With any luck, this field will continue to grow. Labs will continue to publish on this subject and further complete the puzzle of the human necrobiome. As DNA sequencing becomes easier and cheaper over time, forensic labs may be able to incorporate necrobiome analysis into their investigations. Thus, an invaluable tool for forensic investigations (and terrible CSI episodes) will be born.

Pictured: Again, not real scientists (source)

References

[1] Pechal JL, Crippen TL, Benbow ME, Tarone AM, Dowd S, Tomberlin JK. The potential use of bacterial community succession in forensics as described by high throughput metagenomic sequencing. Int J Legal Med. 2014 Jan;128(1):193-205. doi: 10.1007/s00414-013-0872-1. Epub 2013 Jun 10.

[2] Joseph I, Mathew DG, Sathyan P, Vargheese G. The use of insects in forensic investigations: An overview on the scope of forensic entomology. J Forensic Dent Sci. 2011 Jul;3(2):89-91. doi: 10.4103/0975-1475.92154.
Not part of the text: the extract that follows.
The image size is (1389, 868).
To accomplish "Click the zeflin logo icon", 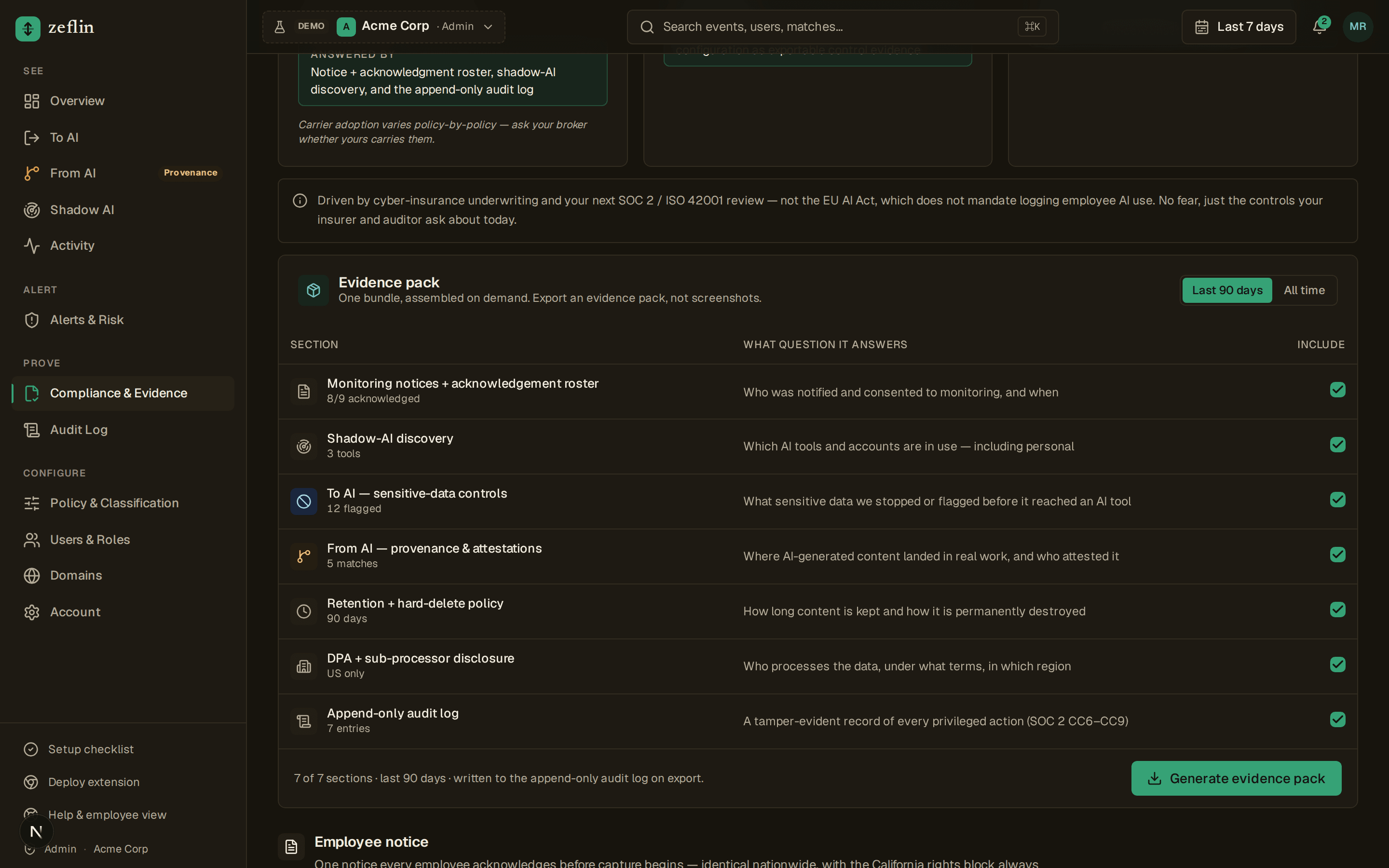I will point(27,28).
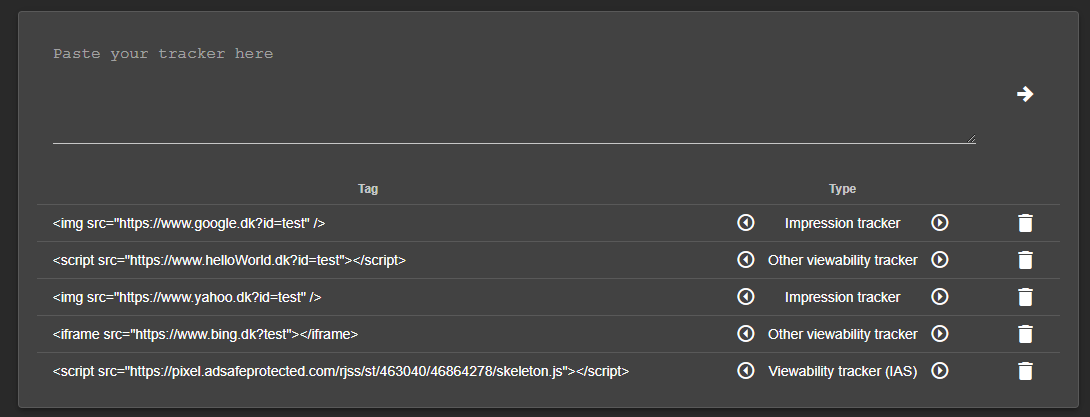The width and height of the screenshot is (1090, 417).
Task: Cycle helloWorld.dk tracker type backward
Action: (745, 259)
[3] Olakanye AO, Nelson A, Ralebitso-Senior TK. A comparative in situ decomposition study using still born piglets and leaf litter from a deciduous forest. Forensic Sci Int. 2017 Jul;276:85-92. doi: 10.1016/j.forsciint.2017.04.024. Epub 2017 May 6.

[4] Cobaugh KL, Schaeffer SM, DeBruyn JM. PLoS One. 2015 Jun 12;10(6):e0130201. Functional and Structural Succession of Soil Microbial Communities below Decomposing Human Cadavers. doi: 10.1371/journal.pone.0130201. eCollection 2015.

[5] Finley SJ, Benbow EM, Javan GT. Potential applications of soil microbial ecology and next-generation sequencing in criminal investigations. Applied Soil Ecology. 2015 Apr;88:69-78.